[STORED DATA — start]

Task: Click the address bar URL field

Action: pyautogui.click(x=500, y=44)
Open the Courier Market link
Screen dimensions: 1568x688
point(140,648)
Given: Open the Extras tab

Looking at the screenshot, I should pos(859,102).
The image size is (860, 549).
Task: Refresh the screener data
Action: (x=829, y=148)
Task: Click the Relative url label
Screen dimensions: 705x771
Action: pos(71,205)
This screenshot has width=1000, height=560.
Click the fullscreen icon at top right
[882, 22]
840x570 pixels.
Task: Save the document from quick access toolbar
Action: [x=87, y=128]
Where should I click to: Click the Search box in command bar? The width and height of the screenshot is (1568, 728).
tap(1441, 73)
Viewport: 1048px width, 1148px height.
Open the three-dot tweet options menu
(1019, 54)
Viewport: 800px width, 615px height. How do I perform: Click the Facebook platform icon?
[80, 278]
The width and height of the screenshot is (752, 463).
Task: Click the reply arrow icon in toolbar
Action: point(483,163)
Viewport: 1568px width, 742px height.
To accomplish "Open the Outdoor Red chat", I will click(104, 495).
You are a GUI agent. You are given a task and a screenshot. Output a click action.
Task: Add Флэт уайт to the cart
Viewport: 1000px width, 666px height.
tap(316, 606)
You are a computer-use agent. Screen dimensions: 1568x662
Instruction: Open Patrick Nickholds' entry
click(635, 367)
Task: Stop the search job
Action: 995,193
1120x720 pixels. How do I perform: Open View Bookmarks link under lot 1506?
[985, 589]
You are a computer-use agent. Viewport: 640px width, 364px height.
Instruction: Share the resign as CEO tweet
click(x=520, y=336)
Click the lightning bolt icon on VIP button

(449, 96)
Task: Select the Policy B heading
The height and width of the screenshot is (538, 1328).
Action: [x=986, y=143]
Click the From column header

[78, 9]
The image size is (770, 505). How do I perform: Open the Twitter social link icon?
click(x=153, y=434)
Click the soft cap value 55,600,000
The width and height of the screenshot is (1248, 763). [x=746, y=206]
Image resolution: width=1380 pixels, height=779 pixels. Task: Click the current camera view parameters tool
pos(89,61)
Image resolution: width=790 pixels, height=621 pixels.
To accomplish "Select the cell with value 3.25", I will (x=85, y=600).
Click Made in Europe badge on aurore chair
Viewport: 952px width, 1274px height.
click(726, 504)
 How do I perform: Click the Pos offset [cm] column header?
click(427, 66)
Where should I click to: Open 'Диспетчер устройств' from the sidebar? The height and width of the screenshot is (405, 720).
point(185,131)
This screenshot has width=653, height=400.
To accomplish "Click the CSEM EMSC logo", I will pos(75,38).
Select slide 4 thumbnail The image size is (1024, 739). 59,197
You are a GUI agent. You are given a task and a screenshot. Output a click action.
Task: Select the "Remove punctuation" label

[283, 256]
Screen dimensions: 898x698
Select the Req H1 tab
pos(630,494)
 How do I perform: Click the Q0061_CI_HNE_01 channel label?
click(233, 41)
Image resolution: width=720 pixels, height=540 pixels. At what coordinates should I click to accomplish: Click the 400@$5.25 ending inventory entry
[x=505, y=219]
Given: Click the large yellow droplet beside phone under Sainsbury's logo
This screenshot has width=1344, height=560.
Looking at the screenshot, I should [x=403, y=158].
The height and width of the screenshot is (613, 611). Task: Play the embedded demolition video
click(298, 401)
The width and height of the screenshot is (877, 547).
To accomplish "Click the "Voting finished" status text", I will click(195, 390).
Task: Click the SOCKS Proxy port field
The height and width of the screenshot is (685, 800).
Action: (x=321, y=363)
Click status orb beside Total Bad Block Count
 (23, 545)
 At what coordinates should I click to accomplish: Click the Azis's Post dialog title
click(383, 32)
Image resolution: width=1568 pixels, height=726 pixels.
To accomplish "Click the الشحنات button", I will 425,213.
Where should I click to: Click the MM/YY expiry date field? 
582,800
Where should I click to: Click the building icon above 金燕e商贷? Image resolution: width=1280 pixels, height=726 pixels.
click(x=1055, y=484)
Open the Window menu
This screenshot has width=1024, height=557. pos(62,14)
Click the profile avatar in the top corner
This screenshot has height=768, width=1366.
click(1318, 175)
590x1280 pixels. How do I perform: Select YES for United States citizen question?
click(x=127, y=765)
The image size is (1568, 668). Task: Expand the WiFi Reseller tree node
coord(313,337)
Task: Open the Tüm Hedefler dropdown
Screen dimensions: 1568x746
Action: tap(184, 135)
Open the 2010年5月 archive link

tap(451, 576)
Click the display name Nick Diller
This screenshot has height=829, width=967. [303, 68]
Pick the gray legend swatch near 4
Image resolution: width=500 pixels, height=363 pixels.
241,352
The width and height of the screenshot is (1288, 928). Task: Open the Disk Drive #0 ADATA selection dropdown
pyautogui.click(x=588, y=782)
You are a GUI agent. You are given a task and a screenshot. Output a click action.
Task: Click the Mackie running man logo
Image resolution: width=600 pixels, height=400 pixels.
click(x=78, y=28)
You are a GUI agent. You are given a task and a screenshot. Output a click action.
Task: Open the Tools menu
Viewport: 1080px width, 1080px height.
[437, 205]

[STORED DATA — finish]

Only certain lines are wanted. Please return exactly those from the top of the data through the line with "Image resolution: width=790".

[YOUR RESPONSE]:
Task: Click the address bar URL field

Action: pyautogui.click(x=500, y=44)
Open the Courier Market link
Screen dimensions: 1568x688
point(140,648)
Given: Open the Extras tab

Looking at the screenshot, I should pos(859,102).
The image size is (860, 549).
Task: Refresh the screener data
Action: (x=829, y=148)
Task: Click the Relative url label
Screen dimensions: 705x771
Action: pos(71,205)
This screenshot has width=1000, height=560.
Click the fullscreen icon at top right
[882, 22]
840x570 pixels.
Task: Save the document from quick access toolbar
Action: [x=87, y=128]
Where should I click to: Click the Search box in command bar? The width and height of the screenshot is (1568, 728).
tap(1441, 73)
Viewport: 1048px width, 1148px height.
Open the three-dot tweet options menu
(1019, 54)
Viewport: 800px width, 615px height. How do I perform: Click the Facebook platform icon?
[80, 278]
The width and height of the screenshot is (752, 463).
Task: Click the reply arrow icon in toolbar
Action: point(483,163)
Viewport: 1568px width, 742px height.
To accomplish "Open the Outdoor Red chat", I will click(104, 495).
You are a GUI agent. You are given a task and a screenshot. Output a click action.
Task: Add Флэт уайт to the cart
Viewport: 1000px width, 666px height.
tap(316, 606)
You are a computer-use agent. Screen dimensions: 1568x662
Instruction: Open Patrick Nickholds' entry
click(635, 367)
Task: Stop the search job
Action: 995,193
1120x720 pixels. How do I perform: Open View Bookmarks link under lot 1506?
[985, 589]
You are a computer-use agent. Viewport: 640px width, 364px height.
Instruction: Share the resign as CEO tweet
click(x=520, y=336)
Click the lightning bolt icon on VIP button

(449, 96)
Task: Select the Policy B heading
The height and width of the screenshot is (538, 1328).
Action: [x=986, y=143]
Click the From column header

[78, 9]
The image size is (770, 505). How do I perform: Open the Twitter social link icon?
click(x=153, y=434)
Click the soft cap value 55,600,000
The width and height of the screenshot is (1248, 763). [x=746, y=206]
Image resolution: width=1380 pixels, height=779 pixels. Task: Click the current camera view parameters tool
pos(89,61)
Image resolution: width=790 pixels, height=621 pixels.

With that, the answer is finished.